### PROVIDED PASSAGE
+++++
Captain Nowhere
Nationalist superheroes aren't what they used to be.
Captain America and the Nationalist Superhero: Metaphors, Narratives, and Geopolitics, by Jason Dittmer, Temple University Press, 250 pages, $29.95.
Captain America isn't just another superhero: He embodies a national identity and geopolitical ideology. Or so says Jason Dittmer, co-editor of Aether: The Journal of Media Geography, in his new book, Captain America and the Nationalist Superhero. Cap, according to Dittmer, is the prototype of the "nationalist superhero," a comic-book subgenre that uses superheroics to validate the nation-state and vice versa. His rippling muscles and equally rippling sense of morality reflect and fuel the myth of American exceptionalism and justice.
It's hard to square that thesis with the 2011 film Captain America: The First Avenger, where American identity ends up meaning something rather different than truth or justice or the nation-state. Specifically, it means nostalgia. Though it is set in World War II, the enemy in the movie is not the Nazis, who Cap never fights. The villain is the international organization known as Hydra. Its leader, the Red Skull, rants about a future with "no flags"—a future that the film strongly suggests is our own world. In the closing scene Cap, who has slept in suspended animation and awoken in the present, stands lost in Times Square bathed in the light of flickering neon signs promoting, as Jason Michelitch puts it, "the multinational corporate network that has birthed this very movie." Here the nationalist superhero is not a validation of the nation-state. He's a hopeless relic, half-heartedly reprising his patriotic schtick at the command of the very forces he would like to believe that he's fighting.
+++++
### MATERIAL
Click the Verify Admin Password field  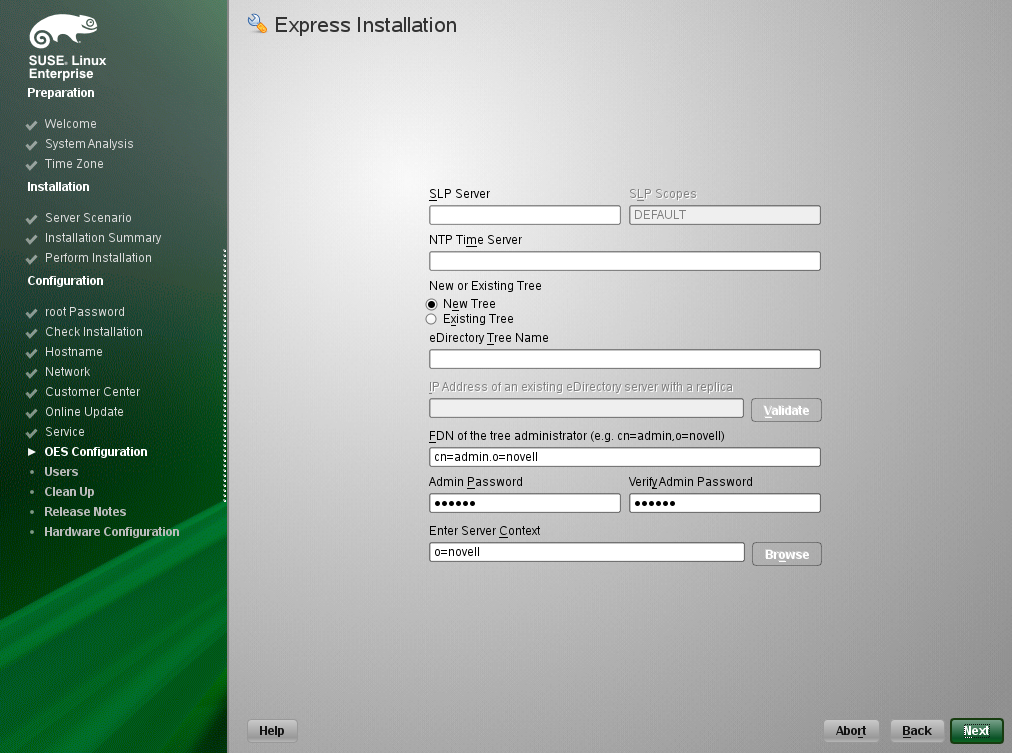(724, 503)
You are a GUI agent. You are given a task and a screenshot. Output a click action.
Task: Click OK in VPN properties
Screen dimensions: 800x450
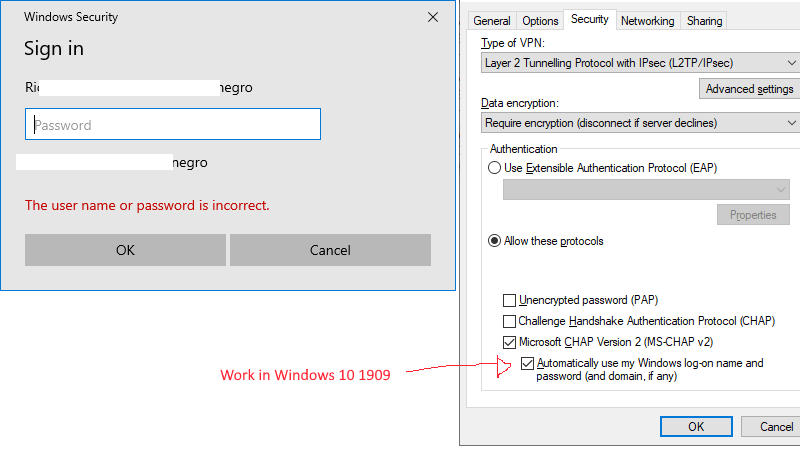[x=696, y=427]
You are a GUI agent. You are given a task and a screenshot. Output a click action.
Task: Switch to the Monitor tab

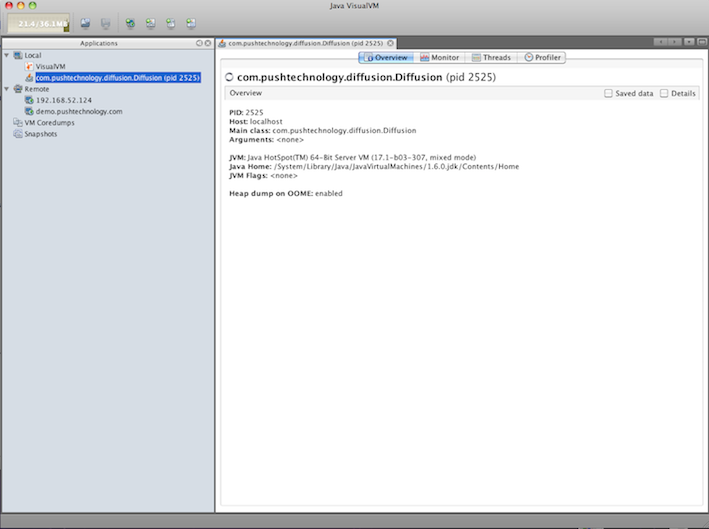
+++++
### TASK SET
a: Answer these questions from the Captain America review, one per line:
(i) Which press published Dittmer's book, and how many pages is it?
(ii) Which journal does Dittmer co-edit?
(iii) Who leads Hydra in the 2011 film?
b: Rewrite the paragraph of the Captain America review beginning "It's hard to square that thesis" more briefly, keeping its main facts.

### SOLUTION SET
a:
(i) Temple University Press; 250 pages.
(ii) Aether: The Journal of Media Geography.
(iii) The Red Skull.

b: The 2011 film Captain America: The First Avenger is hard to reconcile with Dittmer's thesis, since in it American identity means nostalgia rather than truth, justice, or the nation-state. Though set in World War II, the film never has Cap fight the Nazis. Instead, the villain is the international organization Hydra, whose leader, the Red Skull, rants about a future with "no flags." The film strongly suggests that future is our own world. At the end, Cap awakens from suspended animation in the present and stands lost in Times Square among neon signs for what Jason Michelitch calls "the multinational corporate network that has birthed this very movie." The nationalist superhero here is not a validation of the nation-state but a hopeless relic, half-heartedly performing his patriotic routine at the command of the forces he would like to believe he's fighting.